Orkney Scallop Ceviche, Oscietra caviar


Michael Caines at The Stafford is an eagerly awaited addition to London’s fine-dining scene, bringing together timeless elegance, a celebrated chef’s pedigree, and a renewed culinary vision steeped in British terroir. Located in St. James’s, the restaurant has taken over from the former Game Bird, under the stewardship of Michael Caines as culinary strategist. If you are a foodie, Michael shouldn't be an unfamiliar name as he is a true legend in the game, who held 2 Michelin stars in the past with his classic French cooking in Devon. His restaurant at TheStafford is his first London gig, and I was so looking forward to it. 
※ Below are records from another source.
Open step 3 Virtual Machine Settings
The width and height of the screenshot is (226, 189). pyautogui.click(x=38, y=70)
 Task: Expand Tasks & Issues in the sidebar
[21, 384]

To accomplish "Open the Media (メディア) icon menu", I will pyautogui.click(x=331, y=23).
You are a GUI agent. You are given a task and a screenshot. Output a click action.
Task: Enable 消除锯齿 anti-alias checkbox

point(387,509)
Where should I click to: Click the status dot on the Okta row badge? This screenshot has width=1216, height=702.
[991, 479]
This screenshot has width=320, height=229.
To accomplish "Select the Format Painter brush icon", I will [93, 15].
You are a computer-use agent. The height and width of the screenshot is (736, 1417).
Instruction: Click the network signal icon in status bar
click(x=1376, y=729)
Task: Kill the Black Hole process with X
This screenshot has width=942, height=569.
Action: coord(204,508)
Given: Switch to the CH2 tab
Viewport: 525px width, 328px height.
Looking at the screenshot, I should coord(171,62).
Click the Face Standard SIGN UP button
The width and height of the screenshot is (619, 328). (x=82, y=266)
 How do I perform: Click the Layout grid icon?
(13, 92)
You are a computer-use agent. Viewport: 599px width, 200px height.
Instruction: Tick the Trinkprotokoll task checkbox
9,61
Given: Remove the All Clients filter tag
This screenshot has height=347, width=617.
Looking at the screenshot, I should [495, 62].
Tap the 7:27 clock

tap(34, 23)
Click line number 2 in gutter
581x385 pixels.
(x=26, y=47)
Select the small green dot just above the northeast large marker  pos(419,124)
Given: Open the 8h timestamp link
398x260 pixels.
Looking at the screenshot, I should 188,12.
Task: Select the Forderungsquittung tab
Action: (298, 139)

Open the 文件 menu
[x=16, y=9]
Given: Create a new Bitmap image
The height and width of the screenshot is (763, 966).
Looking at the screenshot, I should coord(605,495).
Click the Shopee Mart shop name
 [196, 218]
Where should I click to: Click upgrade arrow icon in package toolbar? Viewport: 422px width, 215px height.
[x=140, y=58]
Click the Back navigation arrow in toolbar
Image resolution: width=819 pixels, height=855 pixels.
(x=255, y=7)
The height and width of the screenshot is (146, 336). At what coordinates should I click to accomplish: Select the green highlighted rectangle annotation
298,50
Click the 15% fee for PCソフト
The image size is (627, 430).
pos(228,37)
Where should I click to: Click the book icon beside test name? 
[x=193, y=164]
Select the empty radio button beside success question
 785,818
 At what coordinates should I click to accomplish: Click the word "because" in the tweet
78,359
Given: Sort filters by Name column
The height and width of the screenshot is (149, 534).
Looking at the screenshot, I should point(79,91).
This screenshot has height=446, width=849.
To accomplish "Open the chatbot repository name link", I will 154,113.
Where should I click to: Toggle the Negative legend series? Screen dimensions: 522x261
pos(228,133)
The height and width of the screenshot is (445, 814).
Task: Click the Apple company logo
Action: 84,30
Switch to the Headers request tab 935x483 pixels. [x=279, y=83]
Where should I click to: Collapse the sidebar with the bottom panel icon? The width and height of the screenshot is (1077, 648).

Confit Duck & Duck Liver Terrine, Pickled Apple

Roasted Brixham Turbot Shellfish chowder, Oscietra caviar, Oyster

Roast Pigeon Baby leek, celeriac and truffle purée


The menu at Michael Caines at The Stafford is where the promise really becomes visible. It’s French fine dining built around seasonal British produce, with emphasis on sustainability and local sourcing, gestures toward land and sea, and a clear intention to marry technical precision with character and flavour. The pan-roasted Brixham turbot paired with shellfish chowder is a high point—moist, perfectly flavoured turbot forming a centrepiece, with the chowder both comforting and precise. The sauce is rich without being heavy; creamy without stealing the spotlight, and the shellfish elements lend briny clarity, giving texture and a sea-kiss finish. Another strong dish is the pigeon, which was cooked just right. Caines’ terroir focus comes through, the garnishes accompaniments of herbs, seasonal roots, greens, perhaps a hint of smoke or roasted earthiness, all meant to echo British seasons rather than overwhelm with exotic showmanship.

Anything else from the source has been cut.